--- Records to process Enclosed Below ---
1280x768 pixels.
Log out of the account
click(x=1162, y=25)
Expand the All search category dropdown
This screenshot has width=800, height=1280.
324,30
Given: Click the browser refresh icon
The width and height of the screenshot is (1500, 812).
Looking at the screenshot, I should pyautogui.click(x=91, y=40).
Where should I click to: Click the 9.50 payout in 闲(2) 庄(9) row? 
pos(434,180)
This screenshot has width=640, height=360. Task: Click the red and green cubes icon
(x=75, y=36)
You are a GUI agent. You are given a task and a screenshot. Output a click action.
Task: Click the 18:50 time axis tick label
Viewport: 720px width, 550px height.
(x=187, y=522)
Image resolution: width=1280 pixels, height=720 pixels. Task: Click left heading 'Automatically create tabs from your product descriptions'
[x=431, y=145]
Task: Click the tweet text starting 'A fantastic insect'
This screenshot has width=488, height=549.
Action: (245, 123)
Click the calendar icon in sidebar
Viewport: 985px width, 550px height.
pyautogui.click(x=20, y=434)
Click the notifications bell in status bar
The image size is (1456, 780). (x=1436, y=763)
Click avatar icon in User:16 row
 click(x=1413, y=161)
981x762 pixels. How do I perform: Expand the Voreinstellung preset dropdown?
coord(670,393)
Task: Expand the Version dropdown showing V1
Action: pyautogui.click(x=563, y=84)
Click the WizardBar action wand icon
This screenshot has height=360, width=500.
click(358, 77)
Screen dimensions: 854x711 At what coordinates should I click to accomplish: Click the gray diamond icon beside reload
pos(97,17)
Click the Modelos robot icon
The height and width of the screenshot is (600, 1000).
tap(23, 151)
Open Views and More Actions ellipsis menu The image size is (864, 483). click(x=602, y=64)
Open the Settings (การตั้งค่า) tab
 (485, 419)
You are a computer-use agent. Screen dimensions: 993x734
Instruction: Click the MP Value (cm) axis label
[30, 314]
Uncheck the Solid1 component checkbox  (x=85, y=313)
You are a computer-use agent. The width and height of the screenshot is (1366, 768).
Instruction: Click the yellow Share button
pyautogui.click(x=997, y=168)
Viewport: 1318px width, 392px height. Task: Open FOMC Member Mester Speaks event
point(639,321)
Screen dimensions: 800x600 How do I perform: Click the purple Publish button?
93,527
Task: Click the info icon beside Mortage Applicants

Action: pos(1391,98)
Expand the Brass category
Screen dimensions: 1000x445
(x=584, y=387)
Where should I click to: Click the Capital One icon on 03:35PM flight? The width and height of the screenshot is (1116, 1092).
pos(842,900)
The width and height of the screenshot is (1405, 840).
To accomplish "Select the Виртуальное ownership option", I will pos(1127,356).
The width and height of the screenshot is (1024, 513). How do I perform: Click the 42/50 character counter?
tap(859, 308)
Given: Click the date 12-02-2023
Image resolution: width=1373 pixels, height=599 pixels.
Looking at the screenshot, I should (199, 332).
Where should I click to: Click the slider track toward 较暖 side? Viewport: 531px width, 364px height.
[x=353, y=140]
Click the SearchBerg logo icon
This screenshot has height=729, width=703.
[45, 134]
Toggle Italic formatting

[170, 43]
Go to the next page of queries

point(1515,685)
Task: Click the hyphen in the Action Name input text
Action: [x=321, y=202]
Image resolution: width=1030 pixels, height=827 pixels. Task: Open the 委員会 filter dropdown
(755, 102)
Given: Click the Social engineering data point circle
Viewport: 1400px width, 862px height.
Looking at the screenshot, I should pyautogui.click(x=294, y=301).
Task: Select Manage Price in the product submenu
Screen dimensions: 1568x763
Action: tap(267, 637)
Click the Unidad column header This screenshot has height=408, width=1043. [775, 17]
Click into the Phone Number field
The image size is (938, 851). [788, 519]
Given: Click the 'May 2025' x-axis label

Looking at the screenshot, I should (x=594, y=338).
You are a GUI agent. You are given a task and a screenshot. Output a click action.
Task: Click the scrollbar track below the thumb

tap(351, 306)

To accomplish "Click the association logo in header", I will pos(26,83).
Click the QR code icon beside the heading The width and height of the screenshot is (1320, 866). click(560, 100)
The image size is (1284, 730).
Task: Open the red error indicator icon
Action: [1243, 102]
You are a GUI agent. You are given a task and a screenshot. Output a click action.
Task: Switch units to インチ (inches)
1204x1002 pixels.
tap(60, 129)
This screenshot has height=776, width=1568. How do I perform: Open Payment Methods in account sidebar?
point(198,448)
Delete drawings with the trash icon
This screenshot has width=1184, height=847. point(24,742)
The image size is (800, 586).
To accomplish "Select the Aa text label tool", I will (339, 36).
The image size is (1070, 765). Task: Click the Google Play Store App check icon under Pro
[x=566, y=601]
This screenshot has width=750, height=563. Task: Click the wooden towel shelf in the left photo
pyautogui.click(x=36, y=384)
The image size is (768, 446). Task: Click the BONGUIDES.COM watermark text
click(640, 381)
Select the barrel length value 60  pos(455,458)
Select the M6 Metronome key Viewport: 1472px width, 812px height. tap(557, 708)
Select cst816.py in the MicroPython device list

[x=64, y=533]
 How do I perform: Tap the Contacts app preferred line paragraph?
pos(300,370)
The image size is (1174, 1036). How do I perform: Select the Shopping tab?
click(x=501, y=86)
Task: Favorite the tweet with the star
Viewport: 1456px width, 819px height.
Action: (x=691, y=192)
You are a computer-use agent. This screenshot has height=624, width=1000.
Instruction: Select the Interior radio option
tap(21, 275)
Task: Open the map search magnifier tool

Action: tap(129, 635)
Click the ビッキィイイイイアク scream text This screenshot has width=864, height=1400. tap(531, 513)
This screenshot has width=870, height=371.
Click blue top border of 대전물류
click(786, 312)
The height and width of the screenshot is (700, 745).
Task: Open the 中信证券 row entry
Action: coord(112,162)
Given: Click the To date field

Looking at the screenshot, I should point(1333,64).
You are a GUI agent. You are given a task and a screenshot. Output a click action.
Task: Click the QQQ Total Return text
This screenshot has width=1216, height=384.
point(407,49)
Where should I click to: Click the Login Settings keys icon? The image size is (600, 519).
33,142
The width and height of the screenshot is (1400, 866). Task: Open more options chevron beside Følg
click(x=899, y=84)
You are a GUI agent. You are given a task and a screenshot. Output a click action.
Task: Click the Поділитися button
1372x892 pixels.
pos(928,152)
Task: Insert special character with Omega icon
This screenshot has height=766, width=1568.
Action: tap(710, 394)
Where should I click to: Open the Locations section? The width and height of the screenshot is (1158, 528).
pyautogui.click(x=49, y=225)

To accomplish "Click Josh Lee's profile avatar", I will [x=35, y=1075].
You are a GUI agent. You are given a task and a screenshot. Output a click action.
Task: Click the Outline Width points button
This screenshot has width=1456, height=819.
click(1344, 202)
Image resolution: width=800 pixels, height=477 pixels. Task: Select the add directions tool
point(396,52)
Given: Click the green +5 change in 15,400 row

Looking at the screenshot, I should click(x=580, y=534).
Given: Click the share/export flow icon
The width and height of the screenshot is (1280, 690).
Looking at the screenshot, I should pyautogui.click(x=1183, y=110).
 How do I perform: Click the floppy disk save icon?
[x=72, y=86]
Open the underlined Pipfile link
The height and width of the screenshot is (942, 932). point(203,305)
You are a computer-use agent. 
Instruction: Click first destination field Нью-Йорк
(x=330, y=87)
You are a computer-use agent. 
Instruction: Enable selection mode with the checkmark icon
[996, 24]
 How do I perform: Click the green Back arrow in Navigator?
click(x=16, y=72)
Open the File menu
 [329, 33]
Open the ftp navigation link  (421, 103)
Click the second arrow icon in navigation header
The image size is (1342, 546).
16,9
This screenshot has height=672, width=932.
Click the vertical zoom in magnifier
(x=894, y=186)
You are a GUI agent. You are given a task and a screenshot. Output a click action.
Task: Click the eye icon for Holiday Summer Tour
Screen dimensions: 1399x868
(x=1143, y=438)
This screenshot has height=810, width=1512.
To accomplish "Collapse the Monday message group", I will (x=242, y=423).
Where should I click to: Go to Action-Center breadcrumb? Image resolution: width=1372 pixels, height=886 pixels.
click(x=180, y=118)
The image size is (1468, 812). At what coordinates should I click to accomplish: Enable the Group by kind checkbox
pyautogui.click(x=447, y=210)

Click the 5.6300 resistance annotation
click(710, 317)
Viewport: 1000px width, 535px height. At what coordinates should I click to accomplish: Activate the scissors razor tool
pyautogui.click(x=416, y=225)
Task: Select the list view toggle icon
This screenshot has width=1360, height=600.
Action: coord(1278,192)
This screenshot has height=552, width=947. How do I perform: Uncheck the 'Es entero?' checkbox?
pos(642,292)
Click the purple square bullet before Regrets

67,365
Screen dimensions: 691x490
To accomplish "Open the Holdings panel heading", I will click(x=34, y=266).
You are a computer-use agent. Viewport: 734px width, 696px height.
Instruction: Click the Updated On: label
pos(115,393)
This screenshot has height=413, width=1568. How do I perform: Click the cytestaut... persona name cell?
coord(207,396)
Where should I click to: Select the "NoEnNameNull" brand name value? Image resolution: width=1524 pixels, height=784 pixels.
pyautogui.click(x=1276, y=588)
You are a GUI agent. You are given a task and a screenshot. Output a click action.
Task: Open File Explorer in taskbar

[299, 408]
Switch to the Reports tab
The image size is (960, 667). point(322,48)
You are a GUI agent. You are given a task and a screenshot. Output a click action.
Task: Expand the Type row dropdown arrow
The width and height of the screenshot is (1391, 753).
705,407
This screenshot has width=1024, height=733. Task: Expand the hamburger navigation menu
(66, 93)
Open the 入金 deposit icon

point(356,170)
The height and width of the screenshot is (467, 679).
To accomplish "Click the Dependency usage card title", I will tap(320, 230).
--- End of Enclosed Records to process ---
## Assignment
Above are the records; from them, give again exactly the lines from the one containing "Click the Modelos robot icon" to the one containing "Expand the Brass category", both lines included, and nothing more.

## Written reply
Click the Modelos robot icon
The height and width of the screenshot is (600, 1000).
tap(23, 151)
Open Views and More Actions ellipsis menu The image size is (864, 483). click(x=602, y=64)
Open the Settings (การตั้งค่า) tab
 (485, 419)
You are a computer-use agent. Screen dimensions: 993x734
Instruction: Click the MP Value (cm) axis label
[30, 314]
Uncheck the Solid1 component checkbox  (x=85, y=313)
You are a computer-use agent. The width and height of the screenshot is (1366, 768).
Instruction: Click the yellow Share button
pyautogui.click(x=997, y=168)
Viewport: 1318px width, 392px height. Task: Open FOMC Member Mester Speaks event
point(639,321)
Screen dimensions: 800x600 How do I perform: Click the purple Publish button?
93,527
Task: Click the info icon beside Mortage Applicants

Action: pos(1391,98)
Expand the Brass category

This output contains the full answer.